[Exercise set]
- A) List the titles of the three videos that the passage about the Norwegian Crafts commission names.
- B) In the records, format everything from the line containing "You are a GUI" down to the line containing "The height and" as a numbered list, leaving out blank lines.

[Given passage]
____________

Norwegian Crafts commissioned a series of videos by Siri Hjorth and Sebastian Makonnen Kjølaas that reflect the opposing worlds of art theory and folk crafts.
Something wonderful and fresh emerged out of Norway this year. Known for their theoretical sophistication, Norwegian Crafts let loose with a series of three videos that were both amusing and thoughtful.
Pitch, Prosess, Produkt were the creation of textile artist Siri Hjorth and ceramicist Sebastian Makonnen Kjølaas. Siri and Sebastian have been working together since they met in 2009. They taught art history at the experimental art school Prosjektskolen in Oslo in the Project School and collaborated on a number of projects in the visual arts.
They had previously developed the epic Wittgenstein on Vacation project (2015-2020), which involved transporting a monumental talking hand to the philosopher’s cabin in Skjolden, Norway. For the visual arts, Hjorth produced wild cabaret performances such as TVTV at Henie Onstad Art Center, while Kjølaas produced the monumental sculpture Clear the Air, Clean the Sky, Wash the Wind (2021)

____________

[Records supplied]
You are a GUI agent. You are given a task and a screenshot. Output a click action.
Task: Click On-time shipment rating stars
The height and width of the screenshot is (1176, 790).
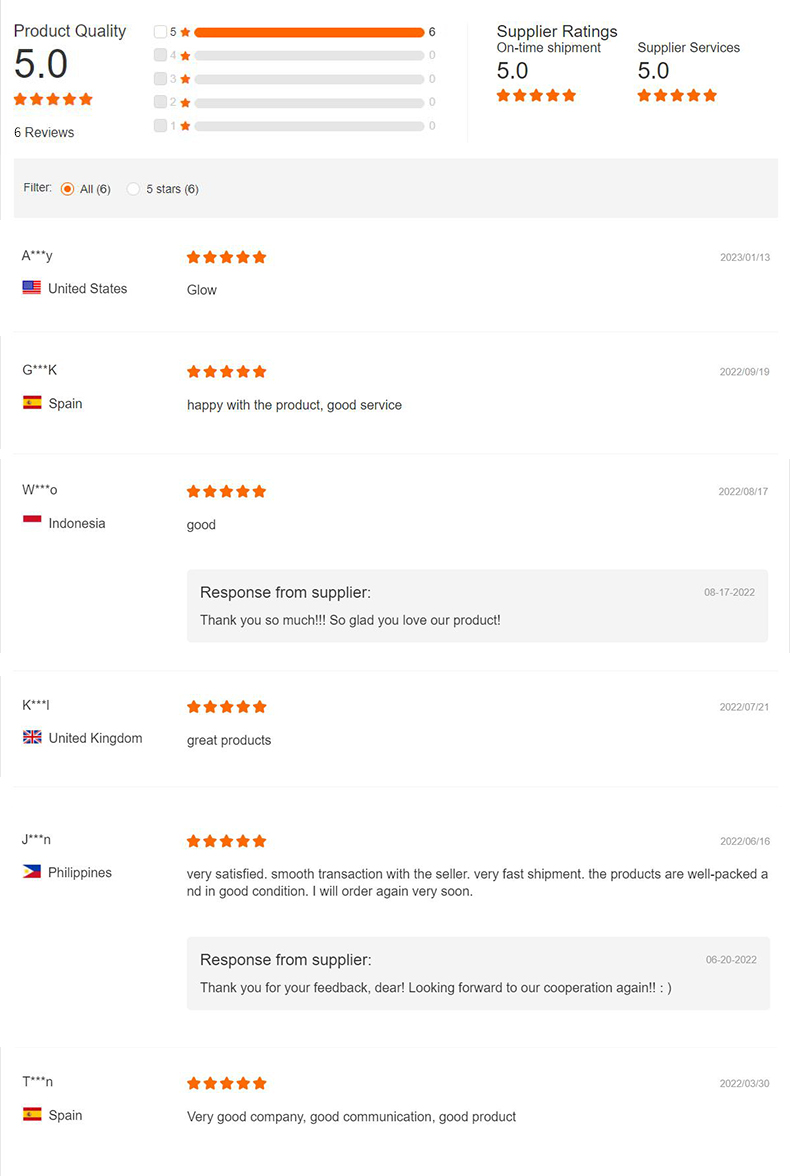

____________

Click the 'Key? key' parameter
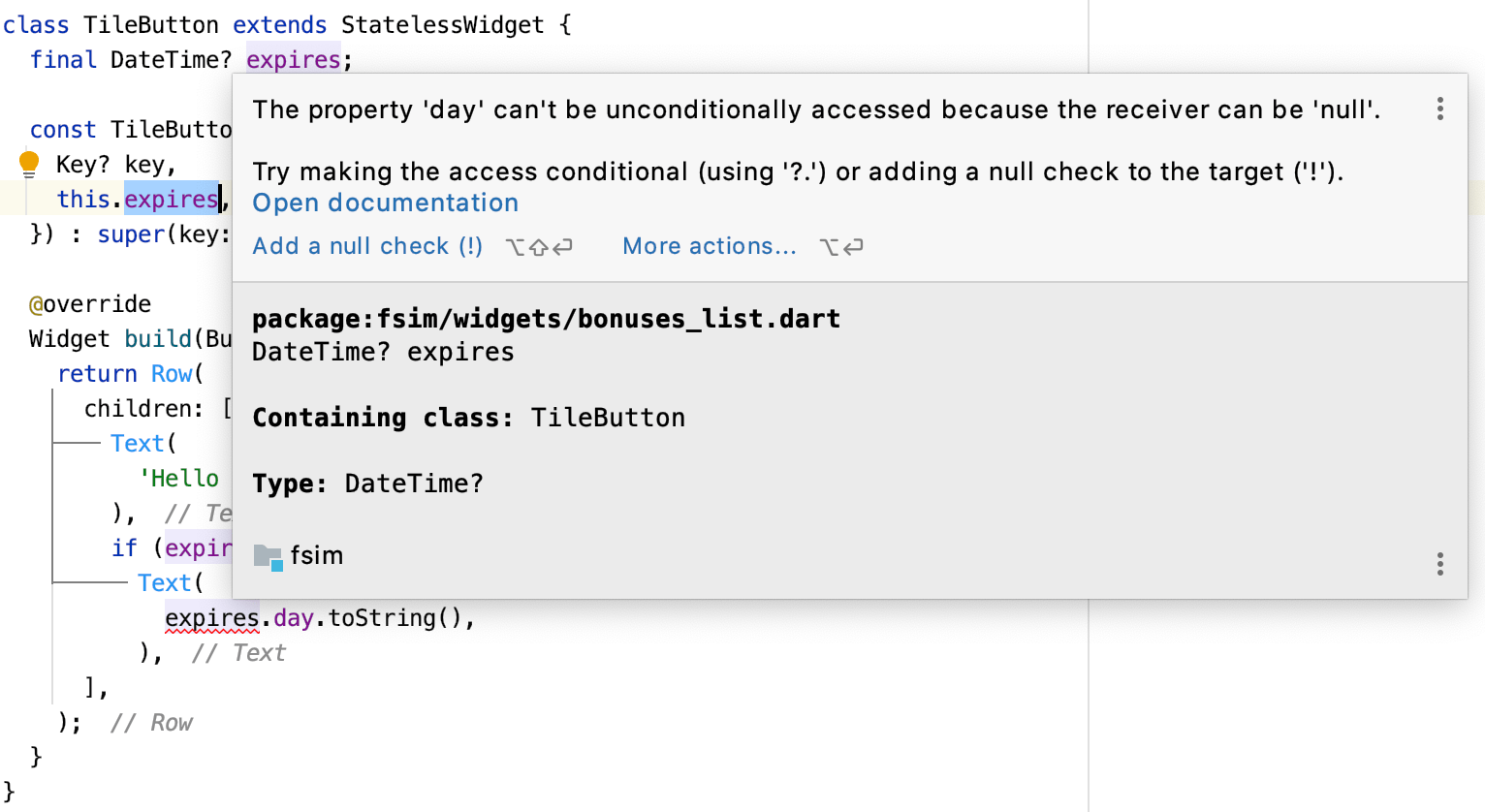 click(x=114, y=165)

____________

[Answers per task]
- A)
Pitch
Prosess
Produkt

- B)
1. You are a GUI agent. You are given a task and a screenshot. Output a click action.
2. Task: Click On-time shipment rating stars
3. The height and width of the screenshot is (1176, 790).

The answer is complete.